# My very first Frederique Constant - A white dial Index Automatic



## chronomaestro

I must admit that I'm one of those who has been faithfully following Frederique Constant but never actually made any purchase. Well at least until recently. I first heard about FC brand during the early days of TimeZone in the mid 90's. There is always something very unique about each of their models that is very hard to define. And when it comes time to decide on the next watch to purchase, I always seem to favor better known brands, with lots of complication.

My taste in watch had changed over the years and now I'm almost leaning strictly toward Bauhaus, simple, or classic design watches. The look of the JLC Master Control somehow seems to be one that stays in my mind the longest, thus my quest to look for watches of similar design. That is how I ended up with the FC Index Automatic. I'm not going to do a review because others had already covered this watch extensively. I just want to share with you a few quick snapshots I took with my phone camera.

I first looked at the bracelet model. However this model is unbeatable in price and the black leather strap makes it look quite classy. After seeing the Visodate with milanais band, it gives me an idea and so here it is. Let me know what you think. My Frederique Constant Index Automatic on mesh bracelet. There is just something very classy and retro about this combination.

Cheers,

Kevin


----------



## elliotgb

Very nice! You can never go wrong with an FC. I got the Runabout a few years ago from Jomashop. Moonphase and day/date indicators. Came with a great display case and a runabout boat included. One of my dressier watches that I change in and out with






the 2 Tissots.


----------



## blufinz52

Very nice, congrats. Wear in good health.


----------



## mpalmer

It looks great on your wrist. Congrats on your new FC!


----------



## Nokie

Very elegant on the mesh.


----------



## jdallasries

I love it. FC makes a great watch.


----------



## FernandoValenzuela

Welcome to the club.


----------



## MLJinAK

Excellent selection of the bracelet. The mesh adds a tasteful, yet unique touch.


----------



## djs86

This was my first as well! A very special feeling! The watch looks great on mesh! Something I may have to look into! 

Cheers,
Daniel


----------



## dach_oscy

Greetings!

I apologize for reviving an old thread. I just picked up this watch and really like the simple, 60's style, Calatrava-esqe vibe of this piece. Chronomaestro, I also really like the watch on a milanese! I have only one concert regard the piece; the watch is challenging to hand-wind. I am comparing this winding action to eta 2824s I have owned (I have never owned a sellita sw200-1). I cannot tell if the difficulty in winding is due to the crown scalloped crown shape, gaskets/seals of the crown, or simply the movement. It sounds like it is winding smoothly, but, again, it is tough to wind (even though I do not plan on winding the watch often). 

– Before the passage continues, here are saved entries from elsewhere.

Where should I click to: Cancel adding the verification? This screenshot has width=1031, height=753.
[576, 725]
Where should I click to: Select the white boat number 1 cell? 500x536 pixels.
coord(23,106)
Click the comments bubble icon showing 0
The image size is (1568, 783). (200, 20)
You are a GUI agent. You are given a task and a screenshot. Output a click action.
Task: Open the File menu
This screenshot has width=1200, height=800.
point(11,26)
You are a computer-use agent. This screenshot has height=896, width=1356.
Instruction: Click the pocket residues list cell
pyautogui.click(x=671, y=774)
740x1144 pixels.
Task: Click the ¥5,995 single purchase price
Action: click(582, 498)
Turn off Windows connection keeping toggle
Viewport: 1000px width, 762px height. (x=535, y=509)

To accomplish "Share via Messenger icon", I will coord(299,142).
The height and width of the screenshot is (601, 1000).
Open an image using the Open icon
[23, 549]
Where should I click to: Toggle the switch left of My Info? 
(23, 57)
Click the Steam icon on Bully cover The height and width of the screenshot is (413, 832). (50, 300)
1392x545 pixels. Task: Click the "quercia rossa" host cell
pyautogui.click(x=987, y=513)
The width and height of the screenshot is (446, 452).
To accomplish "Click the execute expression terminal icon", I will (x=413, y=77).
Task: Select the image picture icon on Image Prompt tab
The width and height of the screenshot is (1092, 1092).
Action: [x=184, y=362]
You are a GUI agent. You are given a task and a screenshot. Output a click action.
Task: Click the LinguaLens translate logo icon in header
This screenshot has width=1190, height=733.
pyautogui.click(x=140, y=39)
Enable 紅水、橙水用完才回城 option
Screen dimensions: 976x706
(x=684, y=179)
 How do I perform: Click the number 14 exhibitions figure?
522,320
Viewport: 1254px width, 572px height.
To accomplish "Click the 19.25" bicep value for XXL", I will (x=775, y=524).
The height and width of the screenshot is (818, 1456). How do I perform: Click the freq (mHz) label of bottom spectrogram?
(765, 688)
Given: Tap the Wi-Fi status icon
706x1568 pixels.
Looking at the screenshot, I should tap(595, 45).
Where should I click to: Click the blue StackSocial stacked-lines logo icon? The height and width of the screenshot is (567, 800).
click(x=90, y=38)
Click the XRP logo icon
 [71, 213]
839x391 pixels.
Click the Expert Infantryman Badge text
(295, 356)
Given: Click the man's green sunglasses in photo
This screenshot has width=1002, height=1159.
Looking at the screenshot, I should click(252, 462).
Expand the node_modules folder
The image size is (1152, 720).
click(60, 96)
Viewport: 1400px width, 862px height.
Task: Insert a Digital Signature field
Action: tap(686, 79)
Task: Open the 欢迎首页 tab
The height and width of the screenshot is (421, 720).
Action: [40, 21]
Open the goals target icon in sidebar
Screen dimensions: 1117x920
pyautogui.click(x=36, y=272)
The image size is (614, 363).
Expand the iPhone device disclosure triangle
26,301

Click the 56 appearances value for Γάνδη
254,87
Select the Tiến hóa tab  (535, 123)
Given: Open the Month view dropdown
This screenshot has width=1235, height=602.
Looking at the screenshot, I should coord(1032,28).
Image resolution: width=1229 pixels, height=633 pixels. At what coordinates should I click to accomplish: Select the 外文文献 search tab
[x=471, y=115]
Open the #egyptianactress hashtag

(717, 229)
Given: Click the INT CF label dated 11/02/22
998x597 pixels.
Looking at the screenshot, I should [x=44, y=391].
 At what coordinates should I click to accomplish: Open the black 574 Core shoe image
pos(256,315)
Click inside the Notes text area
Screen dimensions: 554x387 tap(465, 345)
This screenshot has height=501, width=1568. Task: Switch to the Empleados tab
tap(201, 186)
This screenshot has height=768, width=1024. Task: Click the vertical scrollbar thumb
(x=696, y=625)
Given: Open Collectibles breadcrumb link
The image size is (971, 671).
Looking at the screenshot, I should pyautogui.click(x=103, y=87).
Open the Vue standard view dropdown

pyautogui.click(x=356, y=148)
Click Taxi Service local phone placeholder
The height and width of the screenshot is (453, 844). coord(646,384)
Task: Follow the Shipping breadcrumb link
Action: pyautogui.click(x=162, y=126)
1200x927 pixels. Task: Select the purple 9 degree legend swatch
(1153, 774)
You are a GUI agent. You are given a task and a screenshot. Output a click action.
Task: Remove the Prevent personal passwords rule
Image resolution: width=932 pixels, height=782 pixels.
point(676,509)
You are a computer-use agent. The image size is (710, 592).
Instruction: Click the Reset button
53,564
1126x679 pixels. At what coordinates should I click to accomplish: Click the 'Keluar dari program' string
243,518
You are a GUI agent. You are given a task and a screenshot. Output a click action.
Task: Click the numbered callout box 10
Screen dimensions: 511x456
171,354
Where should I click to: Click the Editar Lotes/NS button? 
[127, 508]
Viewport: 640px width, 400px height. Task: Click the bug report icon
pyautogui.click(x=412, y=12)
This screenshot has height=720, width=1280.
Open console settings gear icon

Do any fellow FC/FC-303 owners share this experience? Thank you for your input in advance!

Cheers,

KP


----------



## Watchdisplay

Love it! Great choice with the mesh. Cheers 


Sent from my iPhone using Tapatalk


----------



## Grinny456

Beautiful. Can anyone help me understand the value proposition for the FC-303SN5B6 over the IWC Portofino?


----------



## danfermat

Grinny456 said:


> Beautiful. Can anyone help me understand the value proposition for the FC-303SN5B6 over the IWC Portofino?


FC is the real deal when it comes to value proposition; Peter Stas, CEO of the company, never loses the opportunity to point out that their strategy is precisely to offer great quality for reasonable prices (accessible luxury, they say).

So I, as a value concerned buyer, would buy the FC and not the IWC.

Enviado desde mi iPhone utilizando Tapatalk


----------



## gsirles

Gorgeous combo. Looks great on you.


----------



## emblemtake2

Nice. I like the white dial.


----------



## Puckbw11

Usually don't like mesh--but this is nice.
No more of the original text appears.